The protesters were well prepared, with Houston Police Department escorts to block traffic, legal observers in fluorescent caps prepared to help if anything got out of line, and an Ustream channel broadcasting the march for those who couldn't make it in person.

The group marched first to the J.P. Morgan Chase tower, directed by mounted police at every stop light and encouraged by honking downtown drivers. On the plaza outside of the skyscraper, the protesters yelled and complained about corporate greed, explaining instances in which it says the company spent dollars stolen from the people of the United States.

The dozen or so Chase employees sipping coffee outside of the glass doors didn't seem phased by the hundreds of angry protesters.

From there, the throng marched on City Hall. Along the way, the female Uncle Sam on stilts reminded onlookers and passers by along the way, "We're doing this for you! You are the 99 percent!"

People walking to work in suits, carrying file boxes and briefcases and Starbucks cups, got caught up in the crowd and walked along to the beat of the drums, alongside aged hippies and young punks. 
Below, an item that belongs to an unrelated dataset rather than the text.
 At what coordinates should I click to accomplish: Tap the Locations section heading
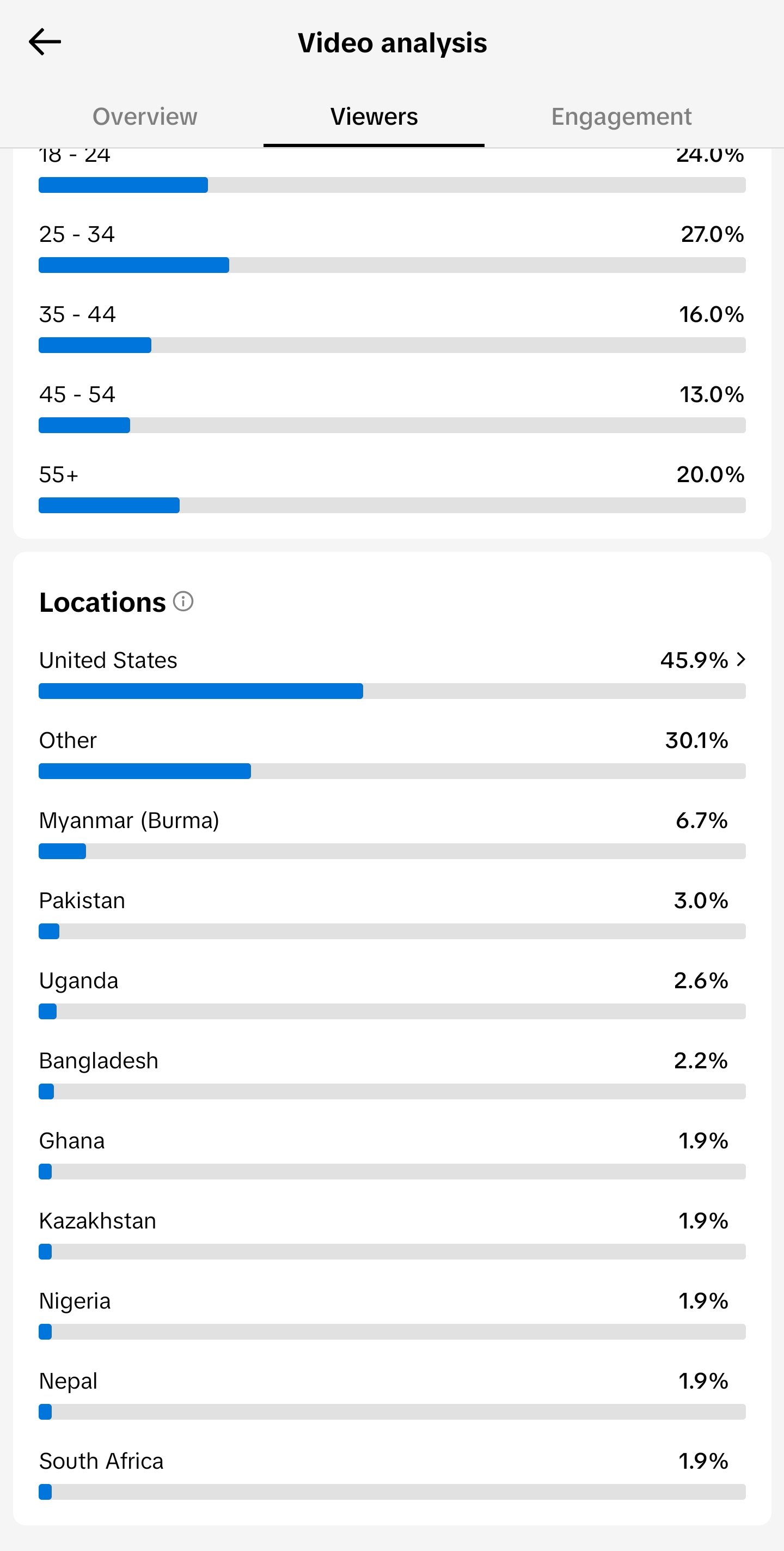tap(102, 602)
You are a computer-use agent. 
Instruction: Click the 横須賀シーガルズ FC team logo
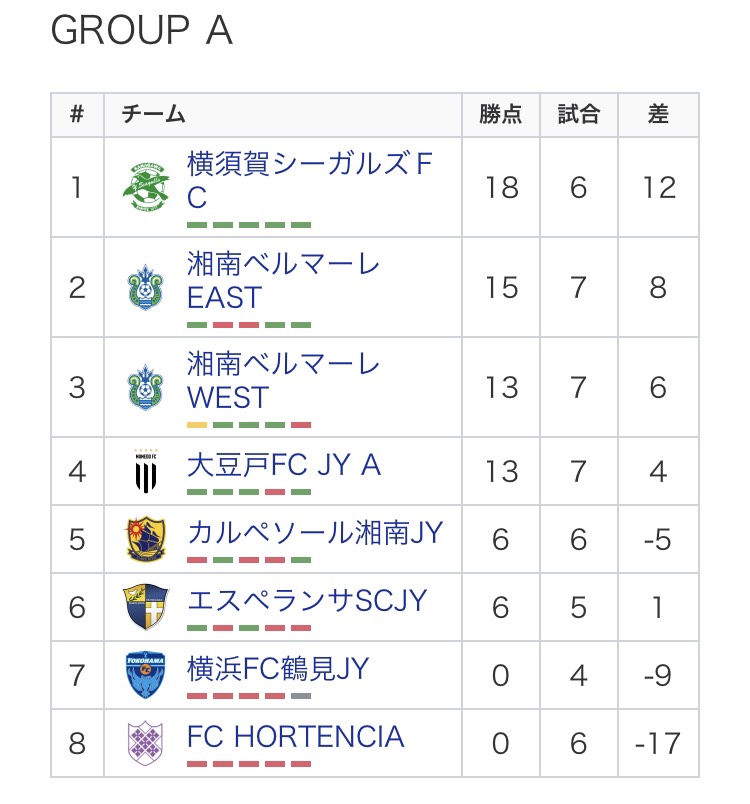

Hermann Square Park was undergoing preparations for this weekend's Bayou City Art Festival — tents were erected, tables and gates were set up, and banners touting Capital One Bank were flying everywhere.

"We don't want to step on any toes, but it's appropriate that the festival is sponsored by Capital One," said one of the organizers Leif, who didn't want to give his last name. This cause is so important to Leif that he is on hiatus from university classes for the rest of the semester, and he took time off from his job.

To say that the troupe was varied would be an understatement. There were children pleading for the government to keep their schools open and teachers angry at the system in place. "I took the morning off to protest," one teacher told CultureMap. "I have a class with 40 students this afternoon, and something needs to change."

There were women in wheelchairs, college students with pierced noses, a Guatemalan in traditional garb. A son ran into his elderly father. White, black, Hispanic, Asian. Everyone there fed up with the status quo.

 The occupiers plan to stay there at Hermann Square Park, as long as necessary. 

CultureMap spoke with a festively dressed gentleman named 'Dr. V,' who is a professor at a local university. He's also working with the aide committee for Occupy Houston.

"I'm too old to sleep on the concrete," Dr. V said, "but I will be back for the weekend. There are a number of patriots who will be occupying as long as necessary."

"I think this is the beginning of a revolution, said David Atwood, a retiree who was there with his wife Priscilla. "People are mad about the economy, jobs, the division between the rich and the poor. People have to speak up if they want to be heard."

Atwood used to work in a building across from Houston City Hall; now he's the president of Houston Peace and Justice Center.

A salesman named Christopher Keeble wore a crisp white shirt and black tie and held his sign proudly.

"My biggest concern is the tax code. It just breeds corruption," Keeble said. "Politicians use it to create loop holes and breaks, and it gives them too much power. We need a strict system where everyone pays. . . I think that this is something the left and the right can get behind."

The occupiers plan to stay there at Hermann Square Park, as long as necessary.

When I left the protest, President Obama was on the radio talking about his job bill. His words were so dry compared to those impassioned protesters. Those words just sounded like empty rhetoric.